Southwest Airlines Co. is in talks with other carriers and expects to secure a partner for international flights by its original goal of 2009, Chairman Herb Kelleher said.
That target was thrown into question when ATA Airlines Inc. filed for bankruptcy and stopped flying in April. The companies had planned to expand their 2005 U.S. marketing accord to add ATA service to Mexico, Canada and the Caribbean next year.
Southwest, the largest discount carrier, has been "assiduously talking to other airlines about the possibility of code sharing with them," Kelleher, 77, said this past week in an interview. "We are working feverishly on changing our system so we can accommodate international code shares."

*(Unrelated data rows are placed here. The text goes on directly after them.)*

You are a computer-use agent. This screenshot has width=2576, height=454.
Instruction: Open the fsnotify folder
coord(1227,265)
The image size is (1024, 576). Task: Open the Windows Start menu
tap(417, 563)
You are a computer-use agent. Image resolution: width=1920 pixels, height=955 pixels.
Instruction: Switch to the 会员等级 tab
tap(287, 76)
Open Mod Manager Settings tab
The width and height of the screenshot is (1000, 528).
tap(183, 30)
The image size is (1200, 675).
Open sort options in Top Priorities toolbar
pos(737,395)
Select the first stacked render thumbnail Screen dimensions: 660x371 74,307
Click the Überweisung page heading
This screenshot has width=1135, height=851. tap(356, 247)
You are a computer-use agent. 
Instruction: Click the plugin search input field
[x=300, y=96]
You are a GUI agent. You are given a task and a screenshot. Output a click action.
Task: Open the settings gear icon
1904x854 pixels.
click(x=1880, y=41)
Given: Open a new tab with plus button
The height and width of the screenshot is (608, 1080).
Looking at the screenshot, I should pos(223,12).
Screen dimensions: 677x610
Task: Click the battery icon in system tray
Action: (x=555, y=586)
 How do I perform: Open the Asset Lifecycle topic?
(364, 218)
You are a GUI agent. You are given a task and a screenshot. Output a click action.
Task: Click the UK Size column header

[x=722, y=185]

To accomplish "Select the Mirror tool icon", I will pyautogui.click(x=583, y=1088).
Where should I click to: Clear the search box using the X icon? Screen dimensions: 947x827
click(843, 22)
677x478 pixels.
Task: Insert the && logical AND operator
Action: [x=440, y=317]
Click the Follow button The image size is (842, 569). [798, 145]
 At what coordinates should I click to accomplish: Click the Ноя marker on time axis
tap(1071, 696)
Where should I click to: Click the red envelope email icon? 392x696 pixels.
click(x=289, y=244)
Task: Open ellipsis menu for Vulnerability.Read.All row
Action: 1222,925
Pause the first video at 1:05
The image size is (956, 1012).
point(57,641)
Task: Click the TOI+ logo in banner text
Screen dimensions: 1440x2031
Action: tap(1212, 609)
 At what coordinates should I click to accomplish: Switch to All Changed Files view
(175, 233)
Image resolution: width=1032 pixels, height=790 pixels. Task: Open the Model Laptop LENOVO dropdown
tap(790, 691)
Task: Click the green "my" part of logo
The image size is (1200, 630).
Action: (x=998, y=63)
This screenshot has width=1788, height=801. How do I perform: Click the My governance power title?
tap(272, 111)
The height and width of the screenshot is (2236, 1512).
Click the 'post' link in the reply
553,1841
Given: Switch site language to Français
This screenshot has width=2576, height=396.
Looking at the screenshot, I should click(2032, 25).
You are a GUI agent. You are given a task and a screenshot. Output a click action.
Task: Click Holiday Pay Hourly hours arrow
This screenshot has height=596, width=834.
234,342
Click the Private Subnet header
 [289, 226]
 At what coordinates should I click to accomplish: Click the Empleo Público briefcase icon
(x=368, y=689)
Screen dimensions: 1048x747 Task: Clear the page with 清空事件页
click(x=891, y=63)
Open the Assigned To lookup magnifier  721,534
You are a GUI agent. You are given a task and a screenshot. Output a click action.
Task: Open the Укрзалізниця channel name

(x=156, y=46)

Kelleher wouldn't name any of the prospective partners, which would operate overseas flights that could be sold by either airline. Dallas-based Southwest now flies only in the U.S. and has said it should finish modifying its computer systems next year to allow for international travel.
Southwest eventually may begin using its own planes on the "near-international" routes, Chief Executive Officer Gary Kelly has said.
New revenue from international flights and other sources such as fees for priority boarding would help Southwest blunt rising spending on jet fuel and labor. Southwest expected about $20 million in 2008 revenue from its accord with ATA before that carrier ended flights, down from a peak of $50 million.
"We discovered really how productive a code-share relationship could be," Kelleher said of the ATA accord. "It far exceeded any hopes I personally had. That kind of opened our eyes to its potential." The code-sharing label refers to the airlines' exchange of the data used in reservation systems.